What to do - Copy the following records word for word, without the pictures.

Records -
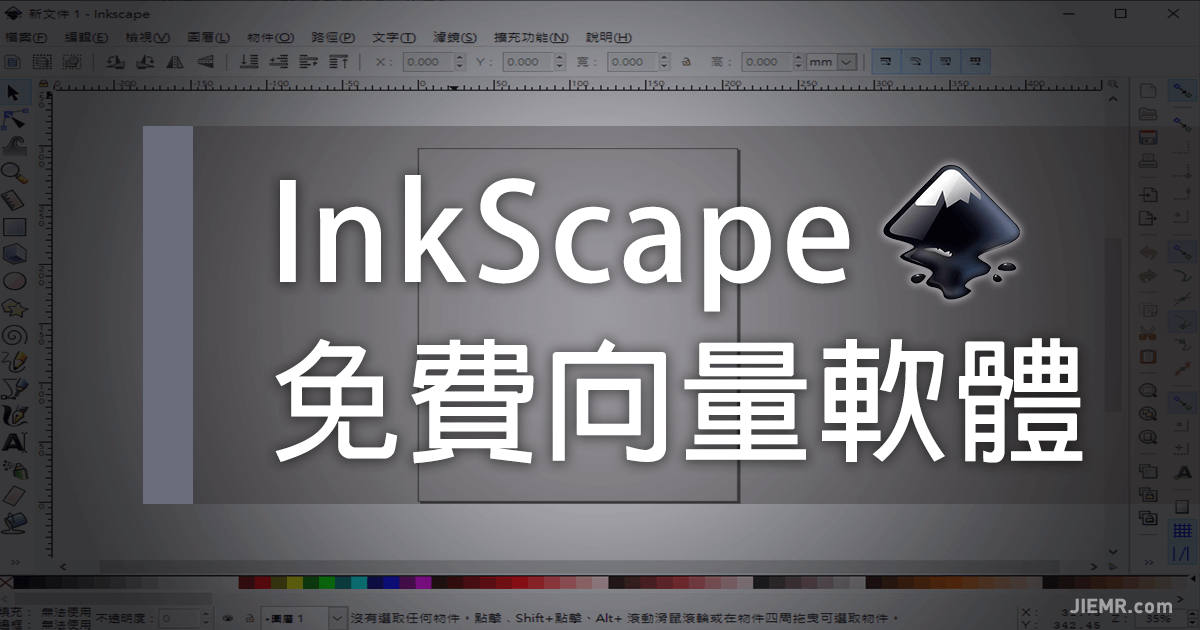Toggle the layer lock in the status bar

click(x=250, y=617)
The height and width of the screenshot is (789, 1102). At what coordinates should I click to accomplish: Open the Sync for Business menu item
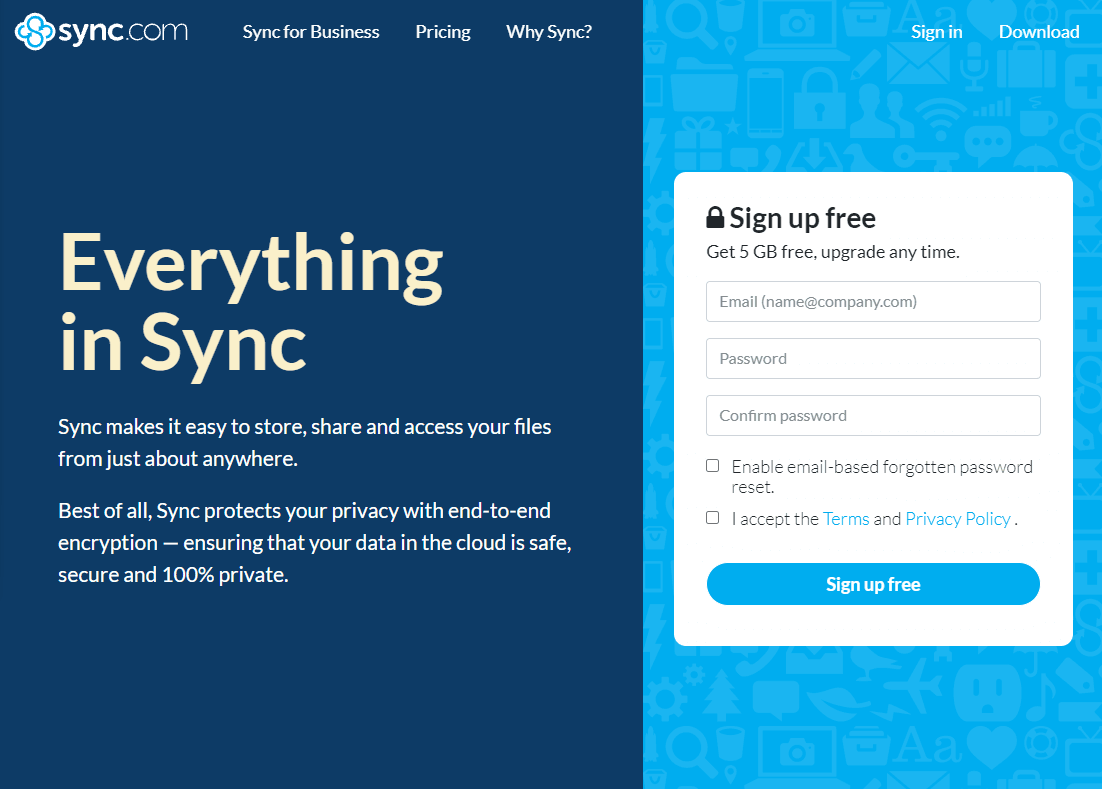[x=311, y=32]
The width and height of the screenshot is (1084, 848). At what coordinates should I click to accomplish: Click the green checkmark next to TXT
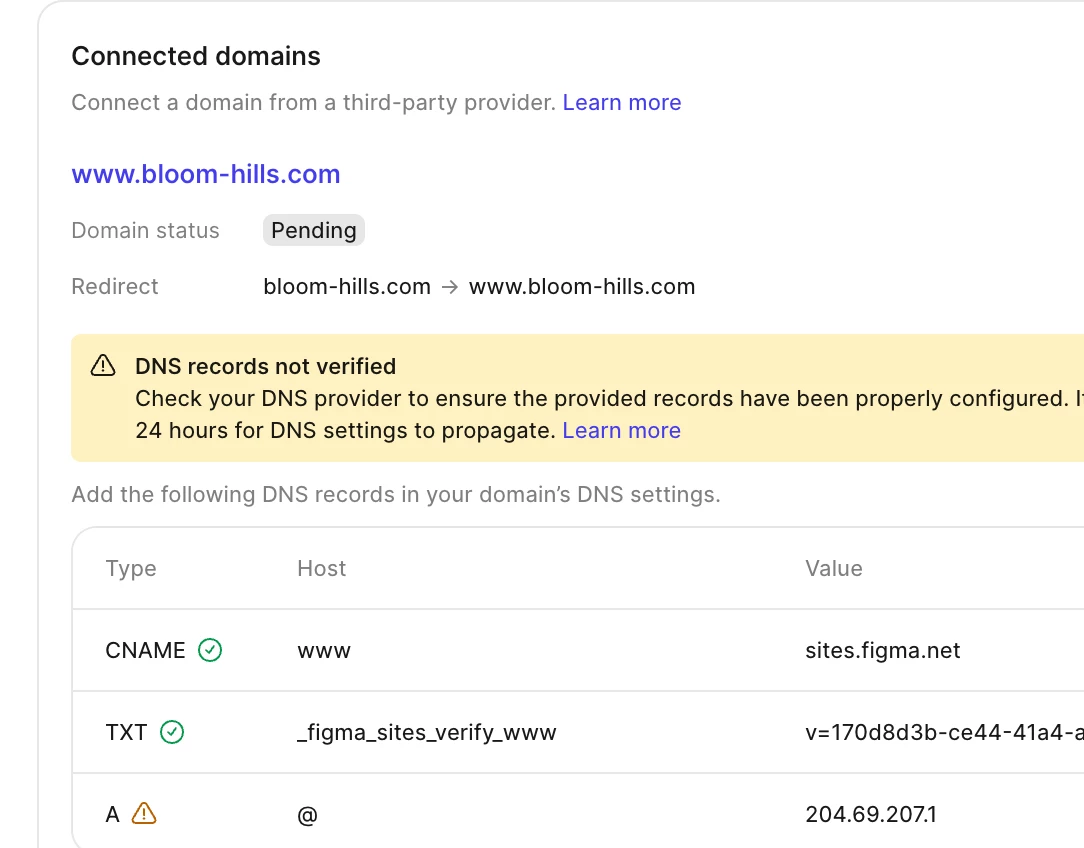click(172, 732)
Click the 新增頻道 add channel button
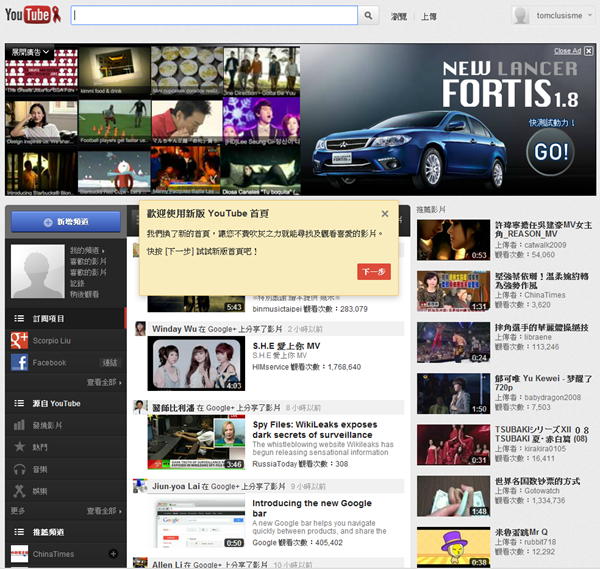 64,221
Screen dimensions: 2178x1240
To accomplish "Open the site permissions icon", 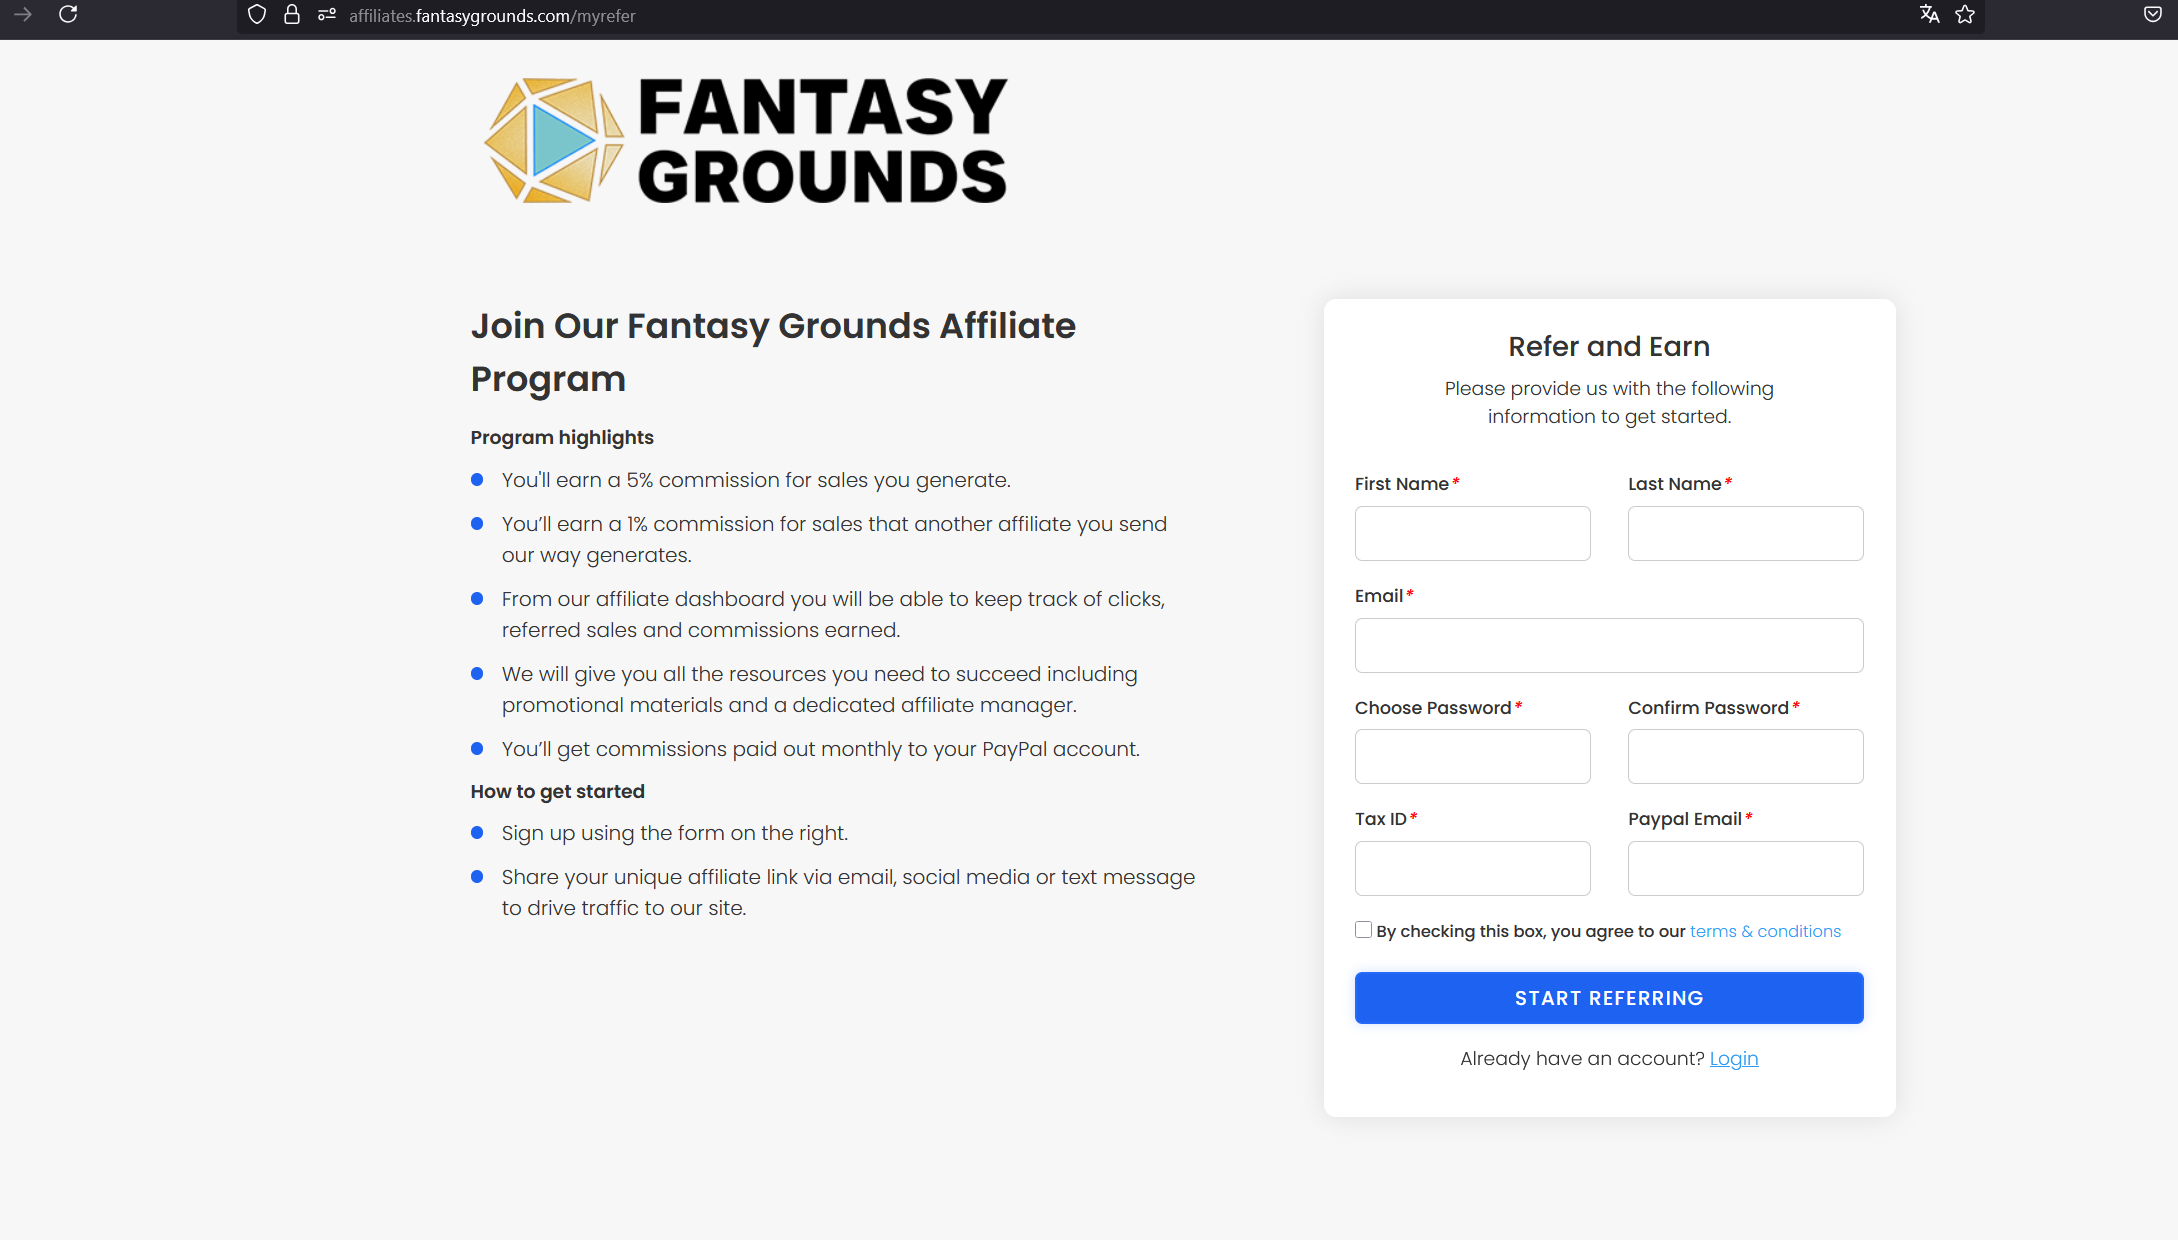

Solution for this problem -
Toggle the layer lock in the status bar

click(x=250, y=617)
The height and width of the screenshot is (789, 1102). At what coordinates should I click to accomplish: Open the Sync for Business menu item
[x=311, y=32]
The width and height of the screenshot is (1084, 848). At what coordinates should I click to accomplish: Click the green checkmark next to TXT
click(172, 732)
Click the 新增頻道 add channel button
 64,221
Screen dimensions: 2178x1240
To accomplish "Open the site permissions icon", 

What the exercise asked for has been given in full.